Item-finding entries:
* begin *
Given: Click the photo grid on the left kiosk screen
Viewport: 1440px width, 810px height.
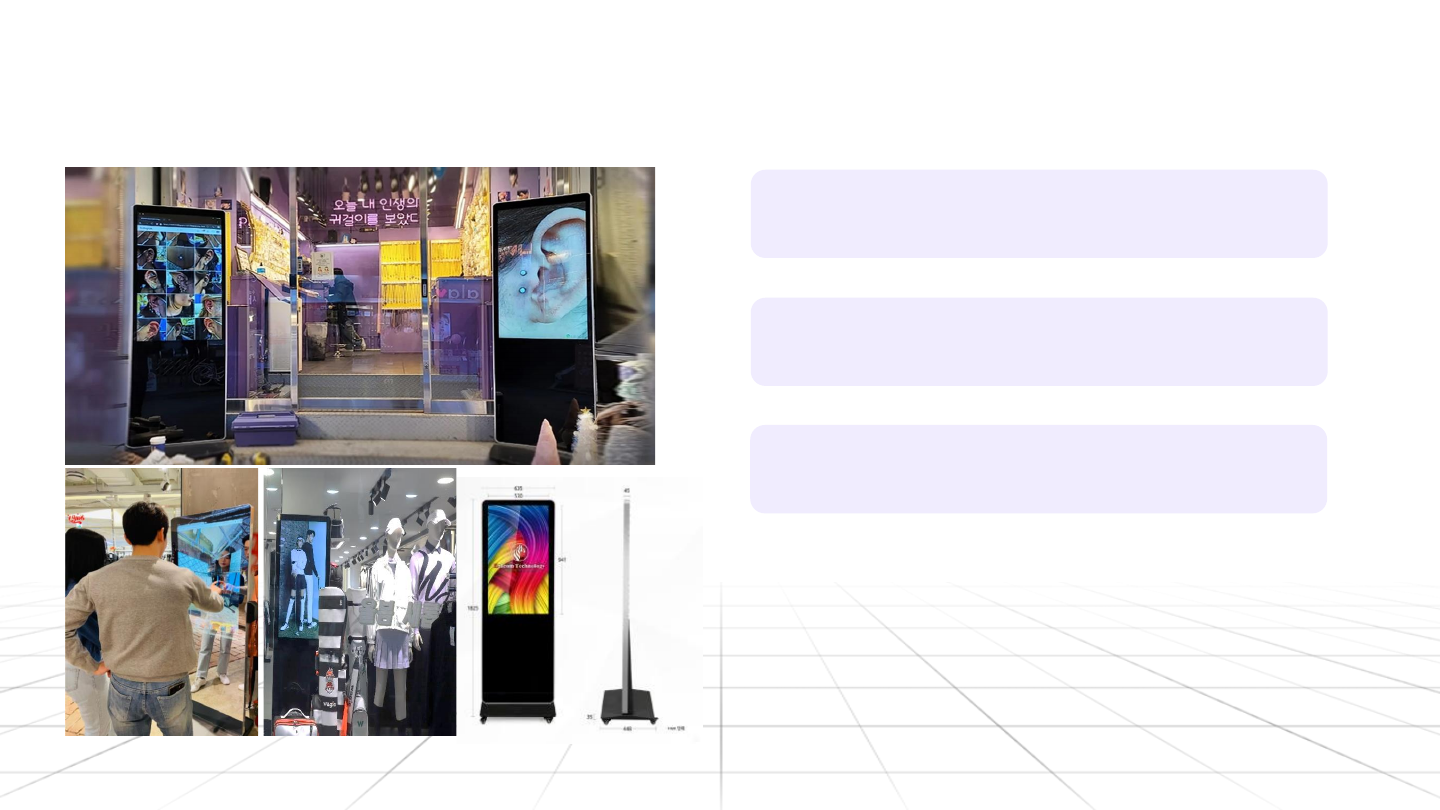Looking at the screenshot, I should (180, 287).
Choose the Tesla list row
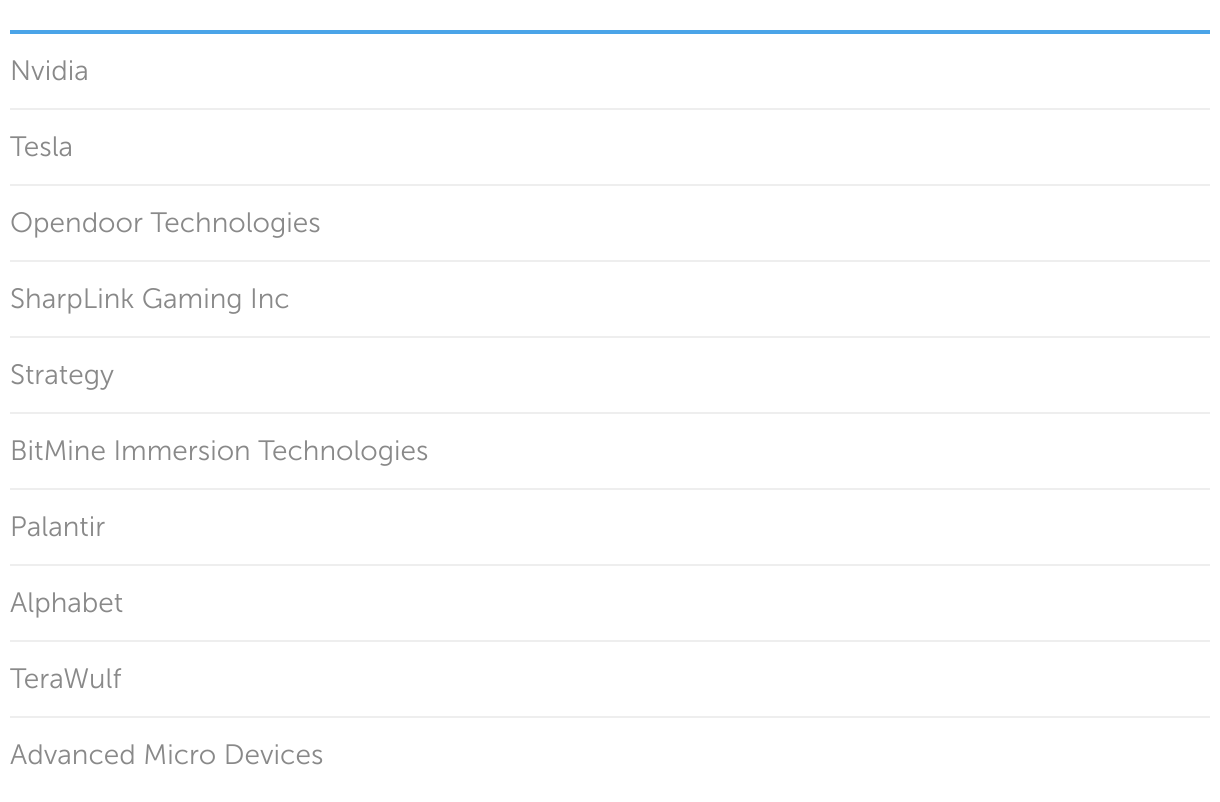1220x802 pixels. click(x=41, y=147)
* end *
Stated goal
Could you render every line of the entries above as a Markdown table with the columns "Row" and "Line," numbering the rows and skipping blank lines? Leave the pictures out of the table.

Task output
| Row | Line |
|---|---|
| 1 | Given: Click the photo grid on the left kiosk screen |
| 2 | Viewport: 1440px width, 810px height. |
| 3 | Looking at the screenshot, I should (180, 287). |
| 4 | Choose the Tesla list row |
| 5 | 1220x802 pixels. click(x=41, y=147) |